Di Indonesia, lima perbankan umum telah menuju layanan digital yakni PT Bank Central Asia Tbk dengan layanan BCA Mobile, PT Bank Danamon Tbk (D-Bank), PT Bank Permata Tbk (Permata Mobile X), PT Bank Tabungan Pensiunan Nasional Tbk (Jenius), dan PT Bank DBS Indonesia (Digi Bank).
Semestinya, bank BUMN menjalankan digital banking tetapi fokus menyasar intermediasi di sektor UMKM yang tak dilirik perbankan komersial dan penguatan smart city bekerja sama dengan bank pembangunan daerah (BPD) maupun bank perkreditan rakyat (BPR).

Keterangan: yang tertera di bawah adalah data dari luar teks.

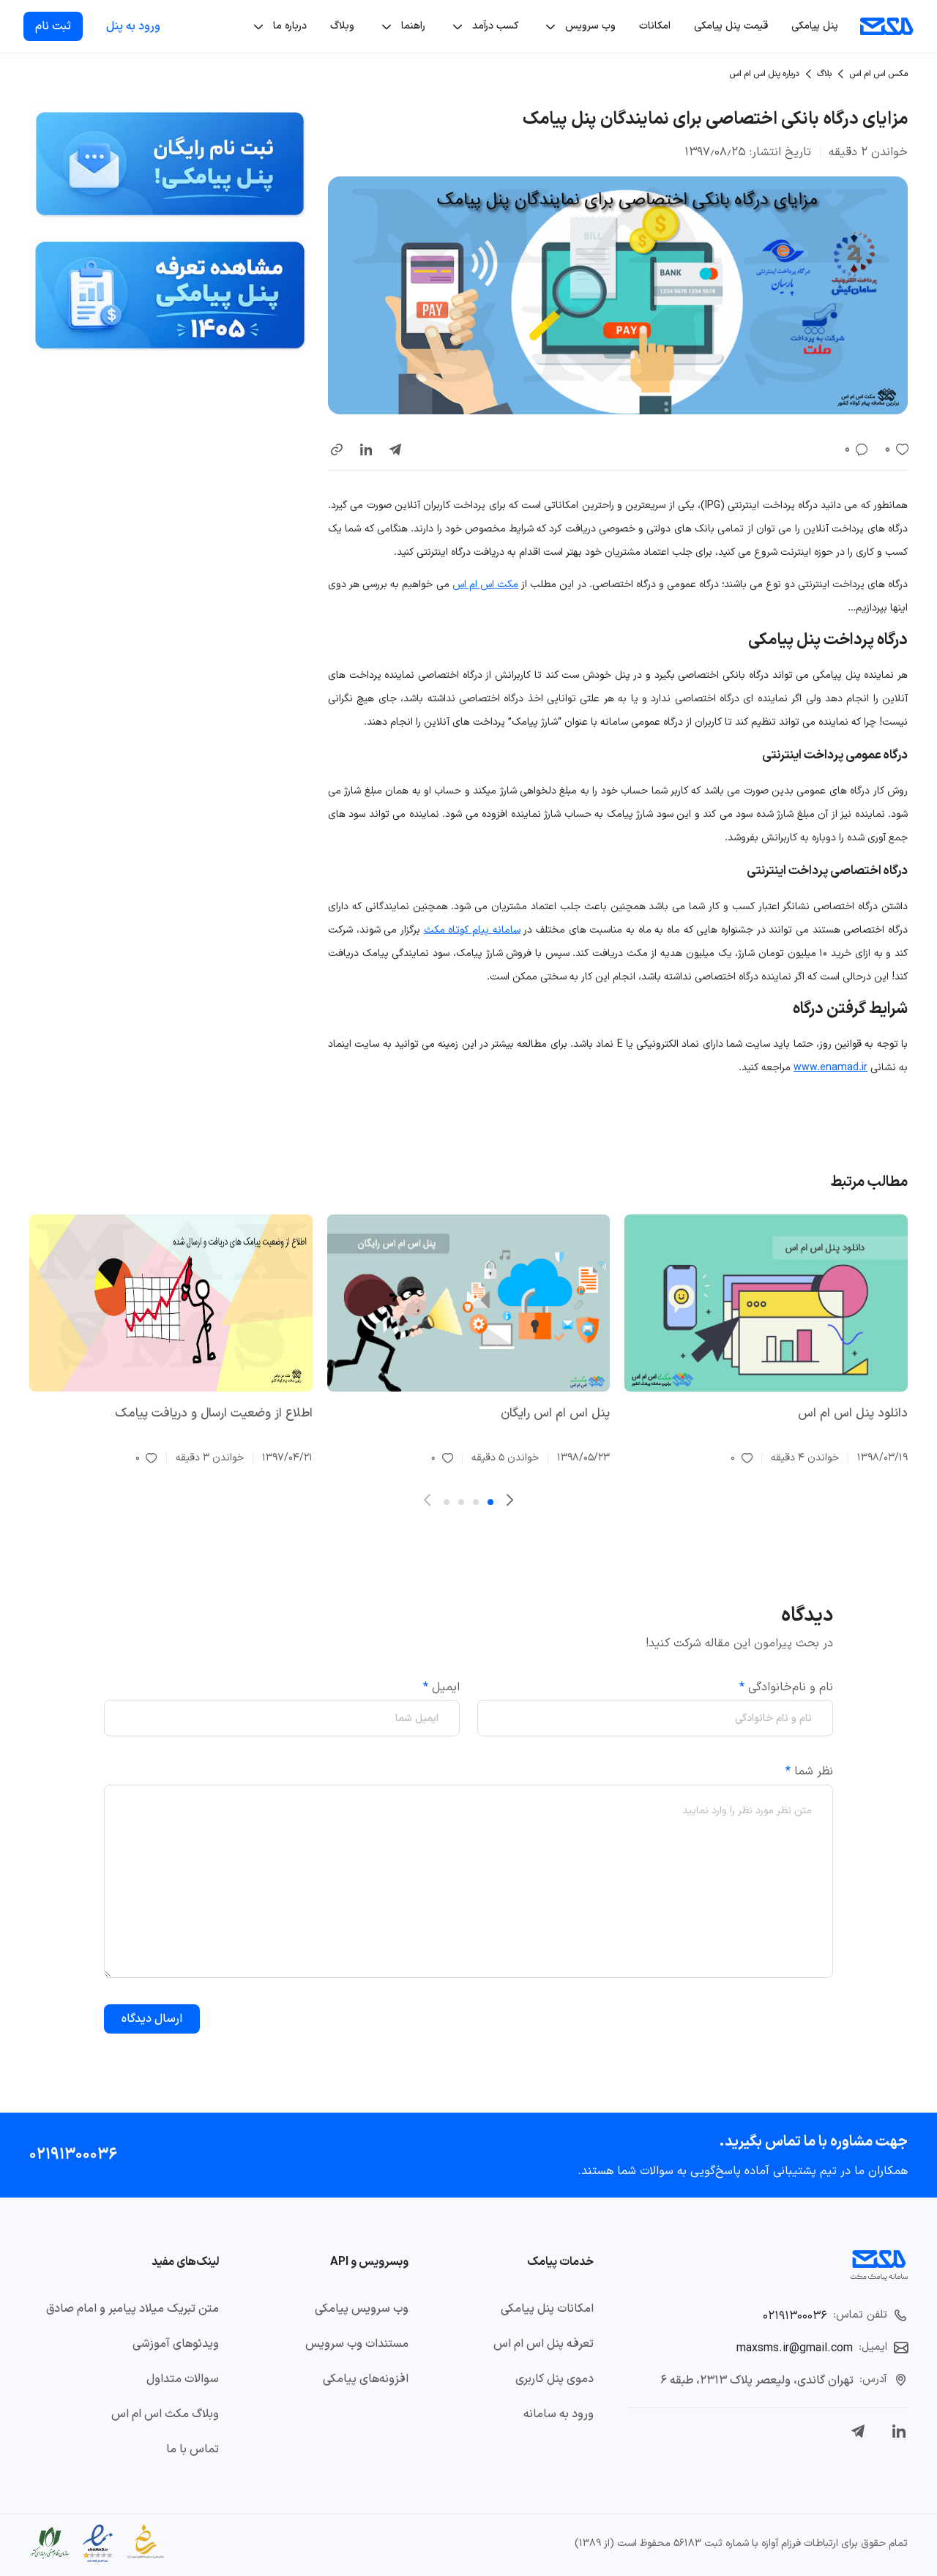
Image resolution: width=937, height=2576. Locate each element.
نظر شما (809, 1771)
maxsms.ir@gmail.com (794, 2348)
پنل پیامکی (814, 26)
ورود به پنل (133, 26)
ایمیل (441, 1687)
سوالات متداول (182, 2379)
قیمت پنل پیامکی (731, 26)
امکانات (655, 26)
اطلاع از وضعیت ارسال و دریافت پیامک (214, 1413)
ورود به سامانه (558, 2414)
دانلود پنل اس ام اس (853, 1413)
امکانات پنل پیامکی (547, 2309)
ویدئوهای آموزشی (175, 2344)
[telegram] (395, 449)
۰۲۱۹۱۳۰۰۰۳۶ (73, 2155)
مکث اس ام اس (485, 584)
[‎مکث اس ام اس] (887, 26)
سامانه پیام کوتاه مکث (472, 930)
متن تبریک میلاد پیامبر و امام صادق (132, 2309)
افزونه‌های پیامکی (365, 2379)
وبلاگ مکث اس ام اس (165, 2414)
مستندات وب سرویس (356, 2344)
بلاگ (824, 74)
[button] (337, 449)
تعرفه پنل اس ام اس (543, 2344)
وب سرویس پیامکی (361, 2309)
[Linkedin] (899, 2431)
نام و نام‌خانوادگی (786, 1687)
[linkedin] (366, 449)
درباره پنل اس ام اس (764, 74)
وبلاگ (342, 26)
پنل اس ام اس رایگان (555, 1413)
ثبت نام (53, 26)
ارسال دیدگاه (152, 2019)
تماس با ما (192, 2449)
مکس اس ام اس (878, 74)
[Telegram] (858, 2431)
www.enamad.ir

Optimalisasi BPD dan BPR bakal mendongkrak pendapatan asli daerah (PAD) sehingga meningkatkan kapasitas pemda melayani publik, terutama di sektor inti penyokong Indeks Pembangunan Manusia (IPM): pendidikan dan kesehatan.
Penerapan digital banking pada BPD juga akan meningkatkan penarikan pajak di daerah sehingga mengikis konsentrasi kekayaan segelintir orang akibat belum optimalnya sistem perpajakan. Dengan penerimaan pajak lebih besar, kepala daerah memiliki PAD lebih besar untuk menggenjot pembangunan dan IPM di daerah.
Digital banking di bank BUMN dan manifestasi smart city bisa menjadi jalan keluar untuk mengatasi penyebab klasik ketimpangan ekonomi: jumlah dan kualitas infrastruktur yang buruk karena anggaran minim, IPM tak merata, serta pasar tenaga kerja yang tidak merata.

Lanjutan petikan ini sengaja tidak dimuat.